C'est là qu'intervient le volume dont je fait la critique.
Toute cette mise en scène qui se conclut sur... une idylle amoureuse adolescente entre Tom et Alice ? Aussi simplement et soudainement que ça ? Heureux de voir que Delaney a conscience de cet aspect un peu trop "mielleux" de son récit car il nous dévoile certains passages à travers le point de vue de Jenny... qui exprime à merveille mon exaspération. Je sais bien que c'est ce que réclamait une partie du lectorat de l'Épouvanteur, mais justement... c'est très simpliste. du "fanservice" dans l'Épouvanteur, je n'y aurait jamais cru.

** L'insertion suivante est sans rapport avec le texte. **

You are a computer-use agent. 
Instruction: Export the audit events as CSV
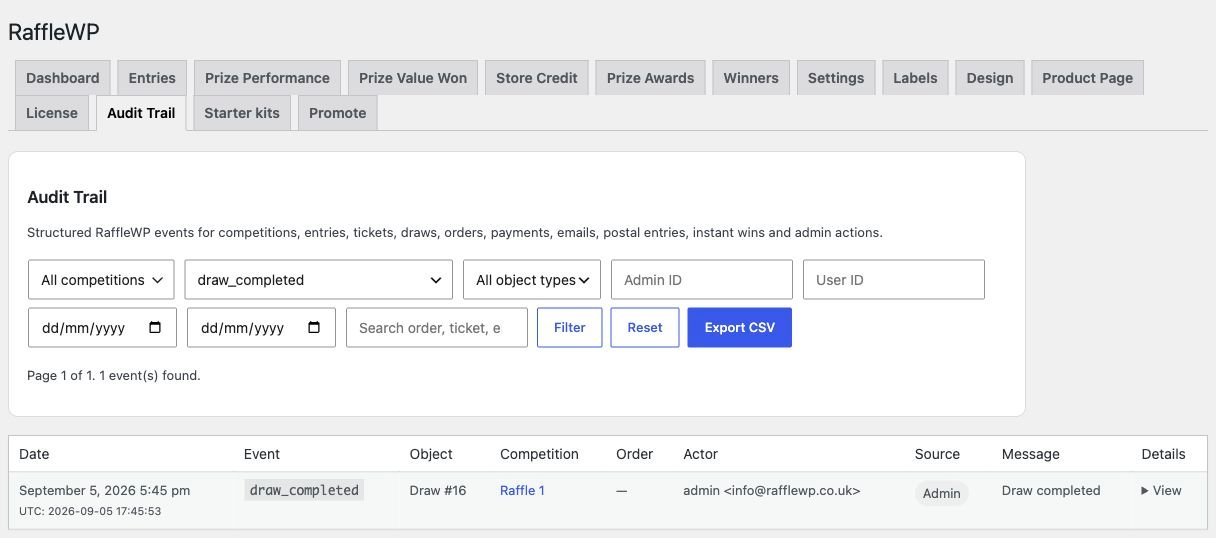coord(740,328)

Vous allez me dire qu'il reste un tome, rien n'est fait.
C'est vrai.
Sans doute reste-t-il quelques surprises sous-jacentes donnant du sens à cette union.
Je l'espère.
Mais cela n'explique pas qu'un volume entier de remise en question de la part de Tom soit soudainement éclipsé pour laisser place à son amour pour Alice, surtout lorsque celle-ci à oeuvrer à orchestré sa mort puis sa résurrection quelques heures auparavant et continue de se justifier par des "je n'avais pas le choix ; essaie de me comprendre" qu'elle récite en boucle depuis 14 volumes.
J'apprécie énormément le personnage d'Alice pour son côté versatile, par son destin irrémédiablement funeste et par ses actes, elle donne beaucoup à réfléchir au lecteur et à notre héros. Mais dans ce tome énormément de choses son gâchés ou mal exploité. Peut-être est-ce fait exprès. Peut-être ce personnage nous réserve un retournement de situation finale qui donnera un meilleur goût à ce tome ? À ce soudain « on efface tout et on recommence » ?

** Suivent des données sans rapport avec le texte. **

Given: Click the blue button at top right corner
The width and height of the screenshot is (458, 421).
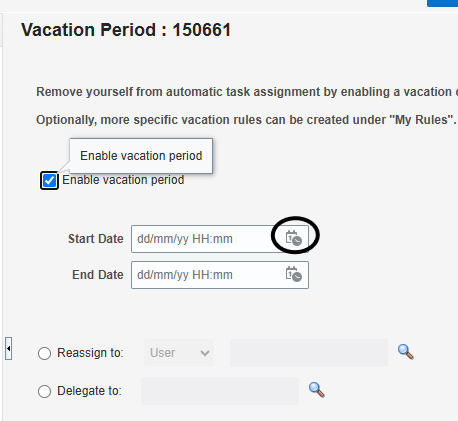Looking at the screenshot, I should pyautogui.click(x=442, y=3).
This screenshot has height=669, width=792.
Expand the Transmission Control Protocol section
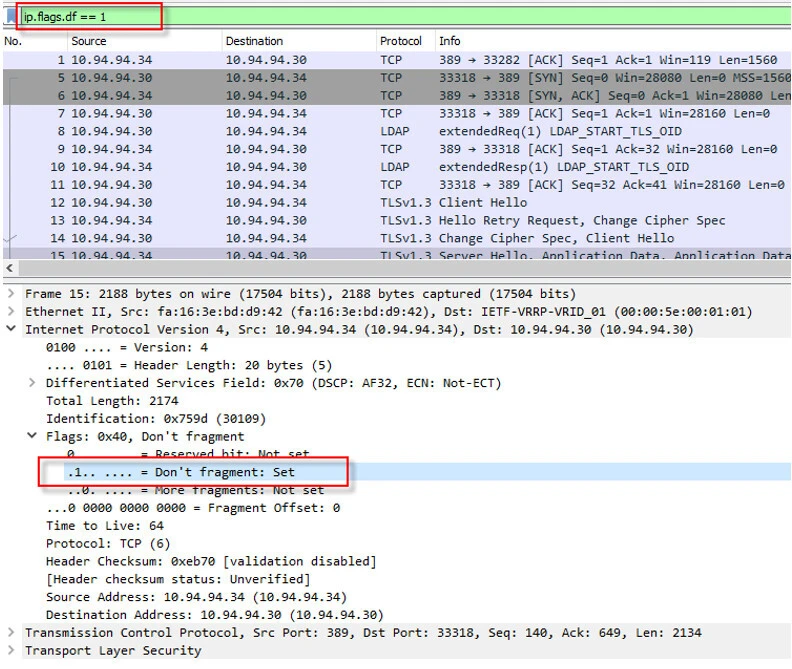click(11, 633)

Terminons sur le fait que les scènes de batailles sont toujours narrées avec un réalisme très osé pour de la littérature jeunesse. C'est une bonne chose. La traduction est toujours aussi impeccable et toujours réalisé par une seule et même personne :
Marie-Hélène Delval. L'évolution des personnages et de leur mentalité est plus que jamais ressenti par le lecteur. Je ne me suis jamais senti aussi éloigné du Thomas Ward des premiers tomes qui me semblait bien plus vertueux, l'actuel est bien plus "gris" dans ses actes ou ses réflexions et paradoxalement plus craintif et raisonnable dans ses décisions, le début de la sagesse ? Un poil de passivité également, tout le monde le mène un peu par le bout du nez, je l'ai connu plus affirmé notre Tom, c'est peut-être ça qui m'irrite le plus au final.
Vivement la suite que je sois fixé. Ce tome est peut-être plus important qu'il n'y paraît, tout dépend de comment seront exploité les décisions qu'ont pu prendre les personnages dans ce tome. La fin sera-t-elle prévisible ou quelques éléments viendront chamboulés les forces en place que semble avoir définis ce tome ?

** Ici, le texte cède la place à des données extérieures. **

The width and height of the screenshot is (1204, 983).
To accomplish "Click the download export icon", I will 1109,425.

J'ai malheureusement très peur à un simple affrontement opposant Tom/Alice/Sliter/le Comté/les sorcières de Pendle face à l'armée des Kobalos. Avec une victoire à la clé et quelques pertes secondaire pour un couple Alice/Tom incapable de cohabiter mais qui continue de s'aimer à distance... avouez que c'est le plus plausible ?
Je dois bien admettre que l'issue qui me satisferait le plus serais une opposition entre une Alice au sommet de ses capacités ayant un objectif finale diamétralement opposé à celui d'un Thomas Ward déterminé à accomplir son devoir au pris de grands sacrifices, comme lui seul sait le faire. Une sorte de conclusion qui nous rappellerai que l'obscure reste l'obscure et qu'il ne faut pas faire confiance aux filles avec des sabots pointus. Une fin douce-amère. C'est ce que mérite une telle histoire.